The statistics indicate that the Mining and Quarrying sector experienced the highest producer inflation at 35.4 percent, although this reflects a notable drop from the previous month’s rate of 43.7 percent.
Following this, the Manufacturing sector reported an inflation rate of 22.8 percent, an increase from 20.8 percent in February.
Conversely, the Information and Communication sector exhibited the lowest inflation rate at 4.1 percent, a slight decrease from 4.2 percent the previous month. Other significant figures include:
– Construction: Decreased to 15.4% in March from 15.8% in February
– Accommodation and Food Services: Fell to 7.2%, down from 7.8%
The PPI assesses the average changes over time in the prices received by domestic producers for their goods and services. It encompasses key sectors such as Mining and Quarrying, Manufacturing, Electricity and Gas, Water Supply, Construction, Transport and Storage, Accommodation and Food Services, and Information and Communication.
In related news, Tsonam Akpeloo, the Greater Accra Regional Chairman of the Association of Ghana Industries (AGI), expressed concerns regarding recent hikes in utility tariffs. The revised rates will see electricity prices increase by 14.75 percent, while water tariffs will rise by 4.02 percent universally.
Akpeloo emphasized the necessity for a more industry-friendly utility pricing strategy to maintain the progress achieved in reducing inflation.
“We call on the government to focus on local industrialization and establish special tariff arrangements that significantly lower electricity costs for manufacturers.
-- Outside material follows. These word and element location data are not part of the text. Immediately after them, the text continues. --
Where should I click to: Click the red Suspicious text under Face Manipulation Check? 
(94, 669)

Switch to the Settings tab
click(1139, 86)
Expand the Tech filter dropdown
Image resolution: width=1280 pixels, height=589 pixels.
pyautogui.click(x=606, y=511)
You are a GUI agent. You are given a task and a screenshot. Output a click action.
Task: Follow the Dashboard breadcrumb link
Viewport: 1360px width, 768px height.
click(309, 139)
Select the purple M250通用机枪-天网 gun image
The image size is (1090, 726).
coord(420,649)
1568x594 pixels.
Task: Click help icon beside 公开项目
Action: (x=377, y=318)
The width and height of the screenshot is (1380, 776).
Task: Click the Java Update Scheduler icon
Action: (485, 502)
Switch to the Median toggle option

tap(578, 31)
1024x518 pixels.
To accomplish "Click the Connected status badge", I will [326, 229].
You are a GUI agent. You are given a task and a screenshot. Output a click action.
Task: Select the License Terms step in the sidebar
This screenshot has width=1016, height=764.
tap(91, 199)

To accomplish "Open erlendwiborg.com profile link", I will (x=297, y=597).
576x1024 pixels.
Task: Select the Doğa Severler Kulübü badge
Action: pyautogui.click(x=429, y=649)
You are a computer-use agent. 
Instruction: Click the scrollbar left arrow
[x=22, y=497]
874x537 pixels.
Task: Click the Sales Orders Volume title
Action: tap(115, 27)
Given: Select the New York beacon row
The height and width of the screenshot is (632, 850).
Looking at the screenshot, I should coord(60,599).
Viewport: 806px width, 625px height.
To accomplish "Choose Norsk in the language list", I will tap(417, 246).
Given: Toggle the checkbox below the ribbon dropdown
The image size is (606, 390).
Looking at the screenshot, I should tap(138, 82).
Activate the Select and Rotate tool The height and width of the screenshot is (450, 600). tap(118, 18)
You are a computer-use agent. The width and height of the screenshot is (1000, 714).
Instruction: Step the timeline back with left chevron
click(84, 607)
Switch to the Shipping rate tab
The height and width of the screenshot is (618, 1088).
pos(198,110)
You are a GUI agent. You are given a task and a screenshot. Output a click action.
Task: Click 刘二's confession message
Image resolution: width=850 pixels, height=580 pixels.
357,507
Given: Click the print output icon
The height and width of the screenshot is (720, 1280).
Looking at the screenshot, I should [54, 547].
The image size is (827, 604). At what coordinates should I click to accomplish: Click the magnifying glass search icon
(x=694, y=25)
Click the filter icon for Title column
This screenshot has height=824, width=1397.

If not, the advantages of the declining inflation rate may be fleeting,” he stated.
Akpeloo stated, “Should utility prices keep increasing, the total production costs will stay elevated, negating the benefits of a declining Producer Price Index (PPI). These prices are interconnected, and unless utility costs are managed, any reductions in inflation may not lead to genuine competitiveness in the industrial sector.”